Work request
Go through the material line by line and copy each one with the word "Expand".

****

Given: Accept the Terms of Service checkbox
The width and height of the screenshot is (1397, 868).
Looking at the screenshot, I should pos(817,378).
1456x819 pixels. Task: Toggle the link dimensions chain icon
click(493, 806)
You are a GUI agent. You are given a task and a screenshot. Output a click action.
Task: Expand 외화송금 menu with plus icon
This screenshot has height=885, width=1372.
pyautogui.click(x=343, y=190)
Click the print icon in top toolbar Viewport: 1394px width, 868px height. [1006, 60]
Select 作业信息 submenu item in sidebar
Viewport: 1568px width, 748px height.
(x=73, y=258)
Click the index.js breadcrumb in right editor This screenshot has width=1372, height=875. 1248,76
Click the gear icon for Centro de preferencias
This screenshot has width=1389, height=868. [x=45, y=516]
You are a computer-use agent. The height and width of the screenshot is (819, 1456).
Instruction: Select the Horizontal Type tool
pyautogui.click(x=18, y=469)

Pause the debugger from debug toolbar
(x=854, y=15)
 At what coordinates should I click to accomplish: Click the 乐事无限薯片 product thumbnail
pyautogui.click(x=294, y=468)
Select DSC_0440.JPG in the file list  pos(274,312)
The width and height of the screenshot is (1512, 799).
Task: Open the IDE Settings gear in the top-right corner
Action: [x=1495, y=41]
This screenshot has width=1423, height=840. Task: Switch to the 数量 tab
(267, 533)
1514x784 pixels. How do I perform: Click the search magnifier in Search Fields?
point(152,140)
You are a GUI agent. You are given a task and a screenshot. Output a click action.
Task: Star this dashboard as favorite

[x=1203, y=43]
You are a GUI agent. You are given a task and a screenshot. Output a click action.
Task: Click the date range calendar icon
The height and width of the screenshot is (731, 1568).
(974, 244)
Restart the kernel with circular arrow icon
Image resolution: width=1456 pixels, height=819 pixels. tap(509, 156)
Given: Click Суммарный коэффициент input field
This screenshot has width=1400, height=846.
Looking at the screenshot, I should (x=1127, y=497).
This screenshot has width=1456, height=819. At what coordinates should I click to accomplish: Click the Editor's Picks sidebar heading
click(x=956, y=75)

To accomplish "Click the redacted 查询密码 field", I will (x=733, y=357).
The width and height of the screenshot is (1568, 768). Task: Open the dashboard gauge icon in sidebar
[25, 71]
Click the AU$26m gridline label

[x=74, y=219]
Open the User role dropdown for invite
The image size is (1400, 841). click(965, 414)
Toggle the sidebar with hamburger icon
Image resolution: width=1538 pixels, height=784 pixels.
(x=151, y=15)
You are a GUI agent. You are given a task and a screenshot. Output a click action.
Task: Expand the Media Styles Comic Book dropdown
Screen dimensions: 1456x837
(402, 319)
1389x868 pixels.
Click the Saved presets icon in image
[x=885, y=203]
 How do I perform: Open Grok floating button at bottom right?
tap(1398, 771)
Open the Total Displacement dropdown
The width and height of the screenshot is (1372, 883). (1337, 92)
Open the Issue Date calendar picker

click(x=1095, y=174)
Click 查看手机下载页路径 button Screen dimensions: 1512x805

****

Task result
Task: Expand 외화송금 menu with plus icon
Task: Expand the Media Styles Comic Book dropdown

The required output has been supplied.